信州小諸の女子高生佐保は、高校に入学してから俳句を始めた。地元出身で、教科書にも句がのるほどの、まだ30前の新進俳人花鳥。帰郷して俳誌を始めた花鳥先生のもとには今六人の門下生がいて、佐保はその一人。他には幼馴染みで寺の副住職でありながら皮ジャンの弁慶、木馬さん、中学の国語教師の裕子さん、洋装の老婦人音無夫人、老儒学者の小津翁、小学校四年の久弥君

佐保が学校や日常で出くわす謎を花鳥先生が俳句の解説を交えながら、解いていく三つの話からなっている

以前読んだ橋本紡さんの『葉桜』では書道塾だったが、若い先生が大家の書道家のもとを離れて、子供に書道を教える塾を開いていた。花鳥先生も高卒で第一句集をだし、将来を期待され、大卒と共に愛媛の大家の俳人のもとにいたのが、なぜか故郷にかえっている。何があったのか?最後まで読んだがはっきりわからない。いつかまた続編でも出て明らかになるのかどうか

でもこちらはやや謎解きが表に出ている感じか

最初の「桜」では、佐保のカンニング問題が扱われている。彼女の答案と瓜二つの答案が隣のクラスにあり、その子が首席で入学して学年長を勤めているため、佐保がカンニングしたと先生は頭ごなし。でもしてない、がいかにして可能か?

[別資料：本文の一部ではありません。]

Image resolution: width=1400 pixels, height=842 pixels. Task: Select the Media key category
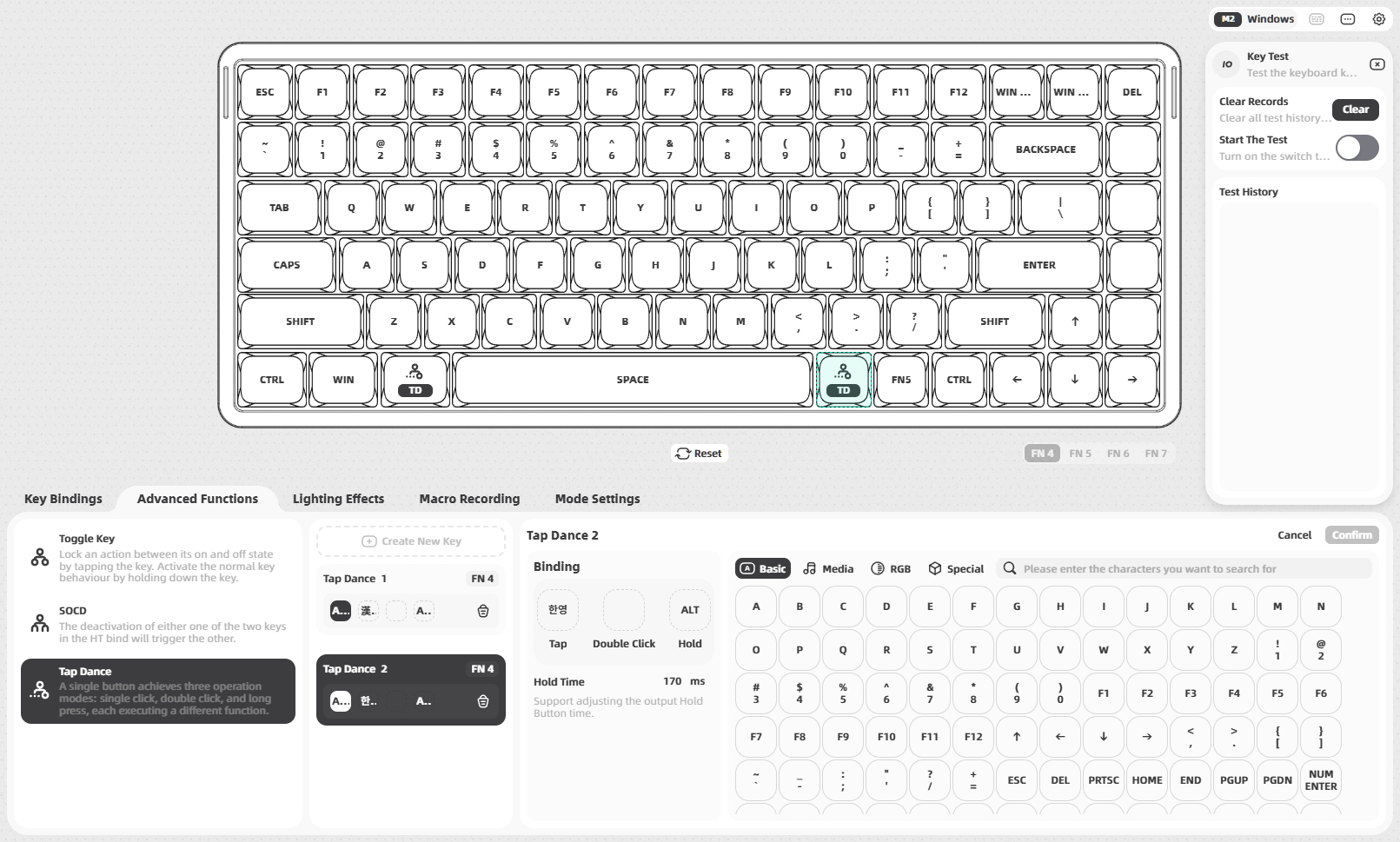point(827,568)
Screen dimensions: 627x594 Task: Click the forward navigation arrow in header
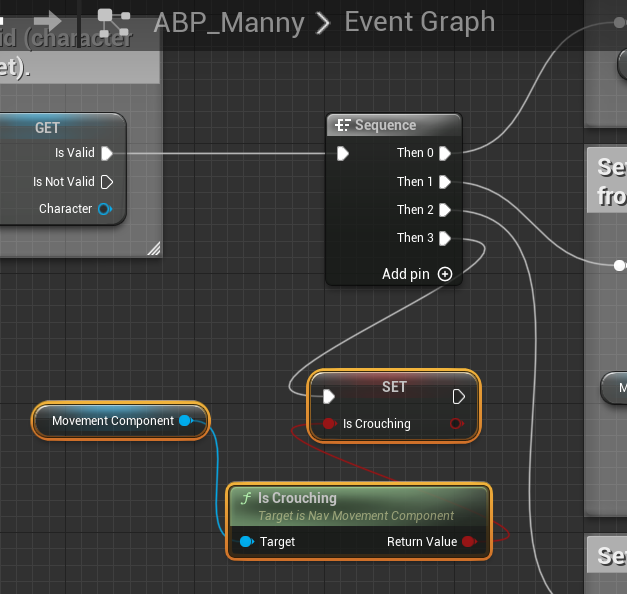[46, 19]
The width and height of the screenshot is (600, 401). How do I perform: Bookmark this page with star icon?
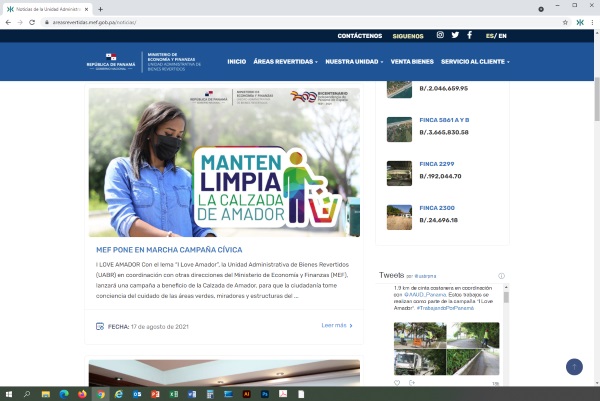[x=565, y=21]
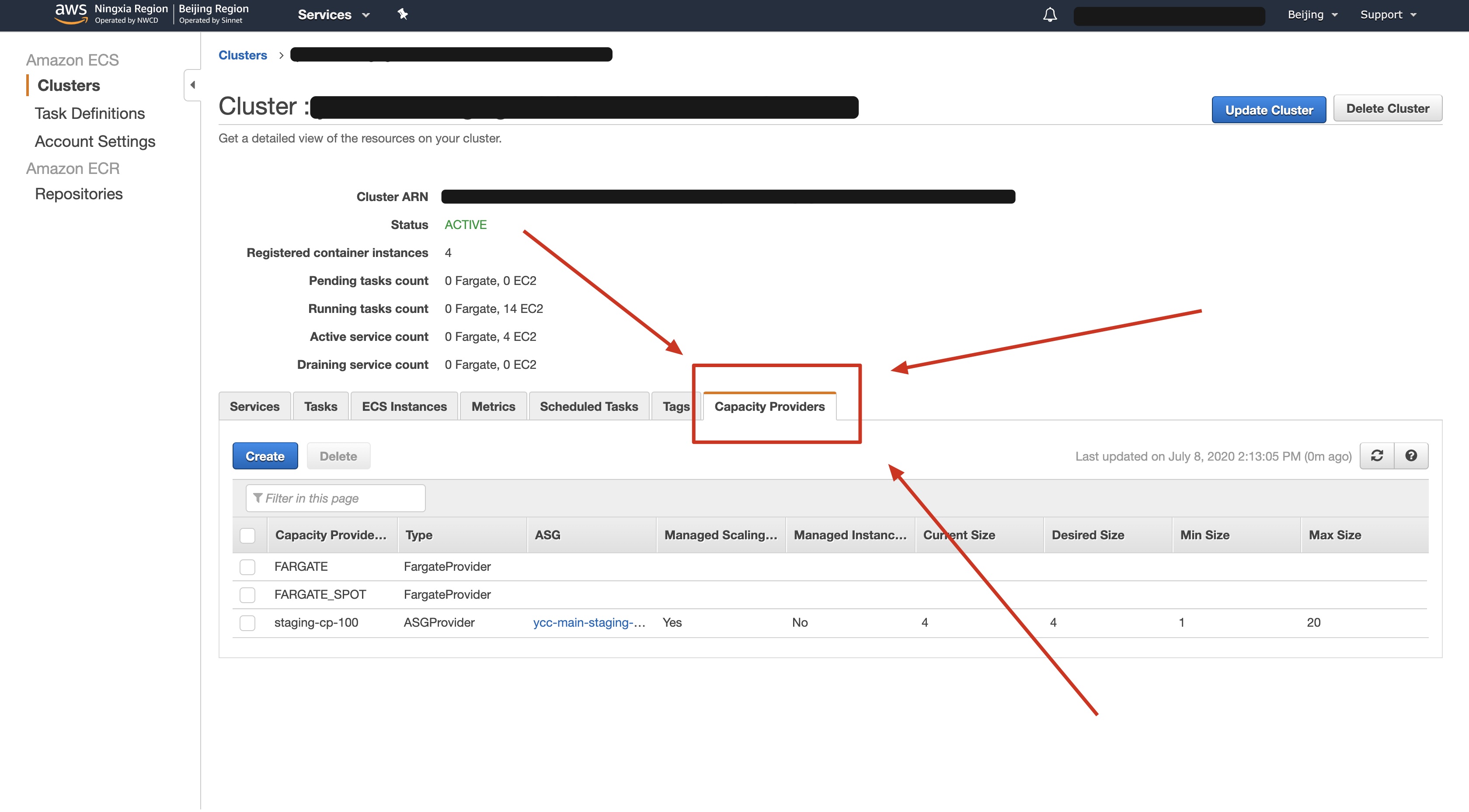This screenshot has height=812, width=1469.
Task: Open the ycc-main-staging ASG link
Action: [588, 622]
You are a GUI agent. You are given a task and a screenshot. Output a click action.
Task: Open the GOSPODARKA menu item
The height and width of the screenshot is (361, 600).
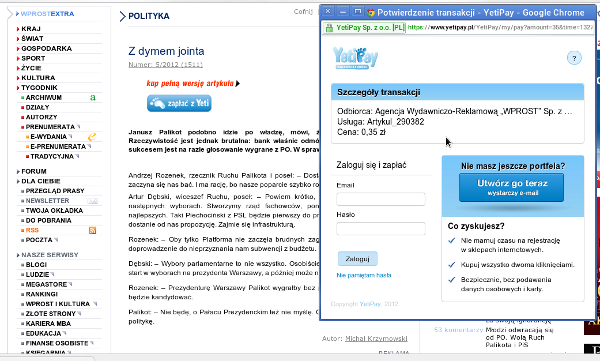tap(47, 49)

二番目「菫」では佐保宅に届く、郵便、小包など、訳のわからないものの謎

三番目は「雛祭」。長女である佐保の姉が生まれてから毎年近所の人を呼んで茶会を催すほど熱心な父。地元人間でそば屋を開いている職人かたぎの父親。佐保の高校入学と同時に東京の大学にいった姉。雛祭りの夜、やっと帰ってきたが、若い男性の車に乗っていた。隣町出身でソムリエ志望の若者。その彼が雛壇を見ると、黙って立ち去ってしまい、訳がわからない。その謎を花鳥先生は解き明かしていく

俳人は言葉をあやつるプロだから、また俳句は写生が基本だから、先入観なく、物事をありのままに見るからこそ、見過ごしてしまうような片鱗から真相に近づくのかも知れないな。以前読んだ小説では、同じように言葉を仕事道具にしている落語家が探偵役になる日常の謎シリーズもあったな

謎解きだけでなく、知っていそうで知らなかった、あるいは誤解していた言葉の意味や、しきたりなどの意味もわかる興味深い小説だった。著者は主人公と同じ名前。ということははじめての作品かな。読んでいて、少しごつごつしたり、退屈な箇所もあったが、なかなかよかった。